Wenn Putin erwähnt war, ist es ratsam, diese Situation in Bezug auf die russische Innenpolitik, Geopolitik und den elementaren Informationshintergrund um den russischen Präsidenten zu betrachten. Vor zwei Monaten hatten die Russen mit überwiegender Mehrheit für die von Putin vorgeschlagene neue Verfassung gestimmt. Die russischen Wissenschaftler haben auf Putins Anweisung das erste Vakzin gegen COVID-19 in der ganzen Welt entwickelt. Ein großer Sieg trotz Aberkennung weltweit.

Jetzt könnten die Beziehungen zwischen Russland und Europa viel stärker werden, besonders angesichts der sich abkühlenden Beziehungen zwischen der EU und den USA. Sehen Sie mal an, wie Angela Merkel stets das Projekt Nordstream2 verteidigt. Na und? Könnte Putin seinen Gegnern solch eine Trumpfkarte für neue Sanktionen geben? "Nochmalige" Verwendung gerade jenes Stoffs, den alle von ihm erwartet haben.
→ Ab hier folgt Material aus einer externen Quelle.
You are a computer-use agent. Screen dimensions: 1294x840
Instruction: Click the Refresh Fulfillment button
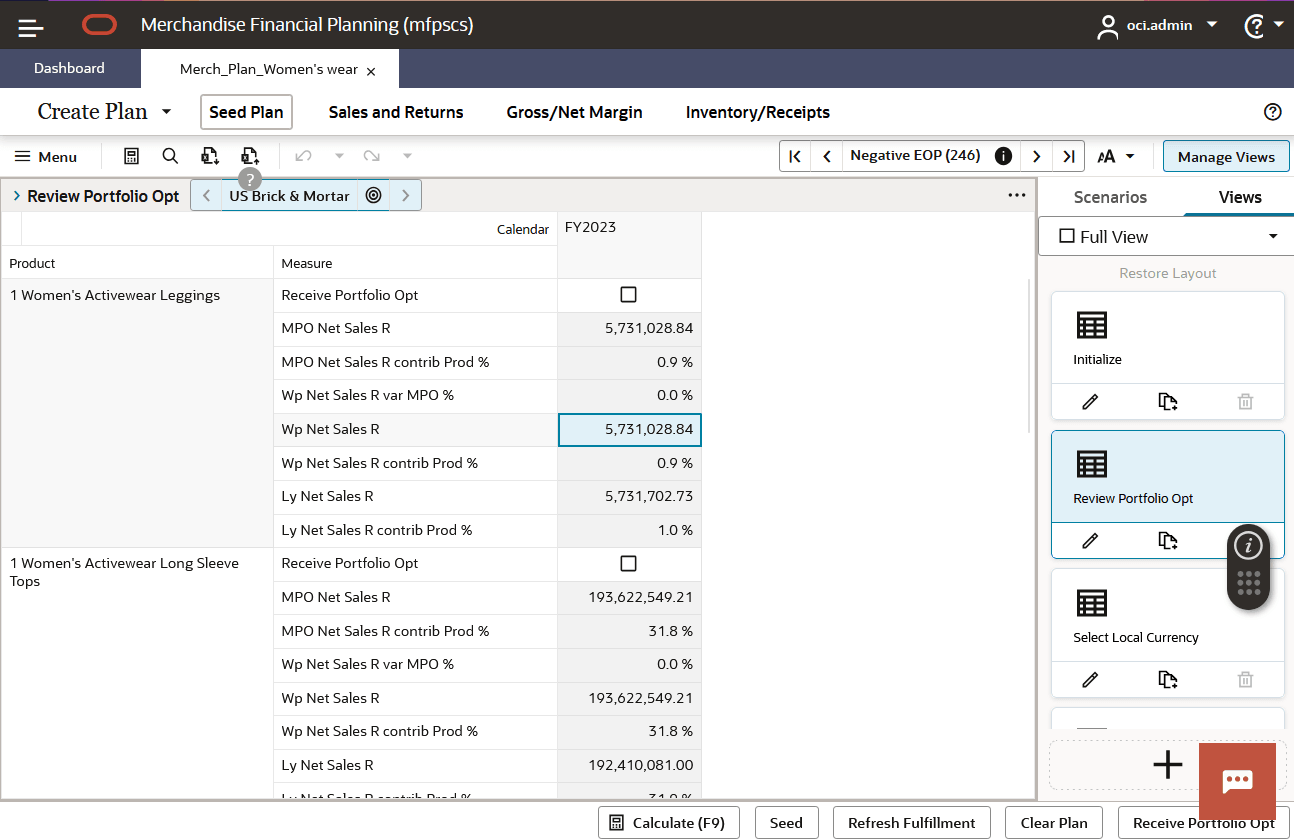pos(911,822)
Bravo die Russen! Es ist schön, mit euch zu tun haben. Hat gerade jener Putin das gemacht, der beim KGB diente und weiß, was geheime Operationen sind und wie man den Tod von Herrn Nawalny nutzen kann, um den Informationsdruck auf Moskau zu erhöhen?

All dies sind die Schlüsselfragen, die kaum jemand bald beantwortet. Und wenn man sie mit den Augen des Detektivs betrachtet, wird es klar, dass Putin die letzte Person ist, die von der Vergiftung des Herrn Nawalny und von dem internationalen Skandal um diesen Vorfall profitieren würde. Um das zu verstehen, muss man nicht Hercule Poirot sein.